La situation pénitentiaire en France suscite un profond malaise chez les avocats d'Amiens. Me Marc Blondet, qui a près de quatre décennies d'expérience dans le droit pénal, évoque une « dégradation » alarmante des conditions de détention. Selon lui, cette réalité dépasse la simple privation de liberté : « C’est une atteinte aux droits fondamentaux de l'homme », déclare-t-il à ICI Picardie. La maison d'arrêt d'Amiens, qui devrait accueillir 268 individus, en compte près de 600, ce qui représente un taux d'occupation supérieur à 220%. Ce phénomène de surpopulation carcérale n'est pas un cas isolé, mais reflète un problème systémique à l'échelle nationale.
Me Blondet souligne des conditions de vie inacceptables : « Vous ne devez pas vivre à quatre dans une cellule de 9 m². Certains détenus jouissent de moins d'espace que mon chien ! » Des récriminations partagées par ses confrères, comme Me Stéphane Daquo, qui souligne que la période de « calme » en matière de surpopulation carcérale semble révolue. « Depuis 2010, la situation s’est aggravée, et pourtant, l’opinion publique a l’impression que les juges sont moins sévères.
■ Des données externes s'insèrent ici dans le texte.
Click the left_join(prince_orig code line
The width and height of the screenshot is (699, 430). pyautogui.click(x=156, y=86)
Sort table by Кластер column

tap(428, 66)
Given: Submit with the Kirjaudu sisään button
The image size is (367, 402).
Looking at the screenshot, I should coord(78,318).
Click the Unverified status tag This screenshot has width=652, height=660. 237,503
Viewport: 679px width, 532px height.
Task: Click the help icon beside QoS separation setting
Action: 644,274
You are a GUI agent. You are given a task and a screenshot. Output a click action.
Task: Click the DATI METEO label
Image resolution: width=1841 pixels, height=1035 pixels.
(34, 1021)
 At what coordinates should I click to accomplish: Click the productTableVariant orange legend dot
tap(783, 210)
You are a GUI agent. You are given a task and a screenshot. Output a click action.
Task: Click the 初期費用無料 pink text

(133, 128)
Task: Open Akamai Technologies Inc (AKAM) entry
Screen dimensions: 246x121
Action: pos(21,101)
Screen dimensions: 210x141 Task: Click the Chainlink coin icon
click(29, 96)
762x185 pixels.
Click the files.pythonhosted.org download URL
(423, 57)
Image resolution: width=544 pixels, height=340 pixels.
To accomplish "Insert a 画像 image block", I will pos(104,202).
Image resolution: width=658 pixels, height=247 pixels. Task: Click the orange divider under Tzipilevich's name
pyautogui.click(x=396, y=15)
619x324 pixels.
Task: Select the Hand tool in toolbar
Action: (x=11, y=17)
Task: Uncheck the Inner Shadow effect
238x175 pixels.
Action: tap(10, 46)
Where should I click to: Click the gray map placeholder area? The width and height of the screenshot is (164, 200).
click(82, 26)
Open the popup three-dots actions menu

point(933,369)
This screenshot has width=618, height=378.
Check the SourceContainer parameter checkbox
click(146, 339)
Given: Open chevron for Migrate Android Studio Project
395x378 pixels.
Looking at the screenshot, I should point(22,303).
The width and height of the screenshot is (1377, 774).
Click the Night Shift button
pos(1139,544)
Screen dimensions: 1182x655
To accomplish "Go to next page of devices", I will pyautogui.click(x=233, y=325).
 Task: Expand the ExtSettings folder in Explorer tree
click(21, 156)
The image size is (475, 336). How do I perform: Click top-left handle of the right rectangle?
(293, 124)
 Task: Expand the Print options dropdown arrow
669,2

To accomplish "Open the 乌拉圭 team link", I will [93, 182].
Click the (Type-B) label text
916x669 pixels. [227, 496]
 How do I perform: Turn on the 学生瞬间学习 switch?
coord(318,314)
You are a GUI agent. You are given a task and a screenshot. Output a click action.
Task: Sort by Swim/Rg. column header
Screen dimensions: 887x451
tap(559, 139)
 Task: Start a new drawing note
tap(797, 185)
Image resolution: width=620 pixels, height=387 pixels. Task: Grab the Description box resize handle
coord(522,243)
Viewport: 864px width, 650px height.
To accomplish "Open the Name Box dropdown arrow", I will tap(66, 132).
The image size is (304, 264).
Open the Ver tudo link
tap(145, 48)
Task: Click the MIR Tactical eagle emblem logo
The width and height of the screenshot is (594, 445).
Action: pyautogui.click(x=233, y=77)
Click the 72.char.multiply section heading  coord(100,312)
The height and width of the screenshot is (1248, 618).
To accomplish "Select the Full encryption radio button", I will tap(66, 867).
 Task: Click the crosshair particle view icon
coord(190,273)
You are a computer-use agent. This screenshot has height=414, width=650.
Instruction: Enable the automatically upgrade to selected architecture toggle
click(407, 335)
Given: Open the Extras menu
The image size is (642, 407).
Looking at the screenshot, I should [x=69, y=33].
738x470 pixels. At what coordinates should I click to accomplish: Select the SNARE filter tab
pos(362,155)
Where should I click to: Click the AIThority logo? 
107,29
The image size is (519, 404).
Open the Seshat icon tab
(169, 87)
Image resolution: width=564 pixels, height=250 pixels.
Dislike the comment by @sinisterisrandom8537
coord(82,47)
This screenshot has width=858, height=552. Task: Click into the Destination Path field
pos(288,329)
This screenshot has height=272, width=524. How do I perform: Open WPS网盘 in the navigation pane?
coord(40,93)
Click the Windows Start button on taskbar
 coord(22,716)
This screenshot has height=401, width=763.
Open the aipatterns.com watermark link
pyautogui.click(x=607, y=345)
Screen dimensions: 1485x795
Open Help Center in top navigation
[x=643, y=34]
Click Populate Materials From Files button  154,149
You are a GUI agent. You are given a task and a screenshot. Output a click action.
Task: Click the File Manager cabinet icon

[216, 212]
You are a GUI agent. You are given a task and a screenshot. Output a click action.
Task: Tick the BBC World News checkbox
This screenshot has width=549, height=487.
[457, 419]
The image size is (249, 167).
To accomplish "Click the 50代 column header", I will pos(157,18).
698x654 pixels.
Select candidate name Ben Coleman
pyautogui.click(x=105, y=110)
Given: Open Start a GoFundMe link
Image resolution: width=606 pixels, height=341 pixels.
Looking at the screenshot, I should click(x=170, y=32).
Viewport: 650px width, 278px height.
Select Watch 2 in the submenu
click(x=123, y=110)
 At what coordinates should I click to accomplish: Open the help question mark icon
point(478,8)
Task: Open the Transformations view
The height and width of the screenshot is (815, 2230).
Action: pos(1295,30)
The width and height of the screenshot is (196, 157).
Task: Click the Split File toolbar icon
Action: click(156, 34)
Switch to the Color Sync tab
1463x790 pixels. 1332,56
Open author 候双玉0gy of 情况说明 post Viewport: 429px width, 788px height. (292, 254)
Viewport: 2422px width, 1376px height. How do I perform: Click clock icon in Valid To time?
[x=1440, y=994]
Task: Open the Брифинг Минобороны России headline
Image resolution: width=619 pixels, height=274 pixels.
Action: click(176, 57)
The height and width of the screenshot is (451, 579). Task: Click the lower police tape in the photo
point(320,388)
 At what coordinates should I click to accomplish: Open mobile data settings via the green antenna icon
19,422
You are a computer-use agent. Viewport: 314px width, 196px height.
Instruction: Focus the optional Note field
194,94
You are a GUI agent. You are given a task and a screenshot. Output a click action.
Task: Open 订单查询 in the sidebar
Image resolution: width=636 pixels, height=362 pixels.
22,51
C’est tout le contraire », déplore-t-il.
La Cour Européenne des Droits de l'Homme a déjà condamné plusieurs fois la France pour la qualité des soins en prison, qualifiés d'« inhumains et dégradants ». Me Florine Talon, avocate spécialisée en droit pénal depuis 2019, témoigne des effets dévastateurs que la surpopulation a sur la santé mentale des détenus. « Les tensions sont inévitables dans une promiscuité si accentuée. C'est comme une cocotte-minute », affirme-t-elle. Cet état des lieux est d’autant plus inquiétant alors que le budget pour les soins psychiatriques est insuffisant.
Me David Dalmaz, qui a visité des clients récemment, décrit également un environnement carcéral délabré : « Parfois, il suffit d’un coup de peinture et l’on prolonge la détention. En moyenne, nous nous situons autour de 210% de taux d’occupation. » Il ajoute que la dignité humaine est un droit cruciale, même en détention.
« Nous avons une population de détenus avec des troubles psychiatriques qui ne devraient pas être là », déclare Me Guillaume Demarcq. Ce point souligne l’urgence de la situation dans laquelle se trouvent les détenus, souvent relégués dans un système qui n’assure ni la sécurité ni le soin adapté. « Une prison doit être un dernier recours, mais pour beaucoup, c'est devenu un hôpital psychiatrique », conclut-il.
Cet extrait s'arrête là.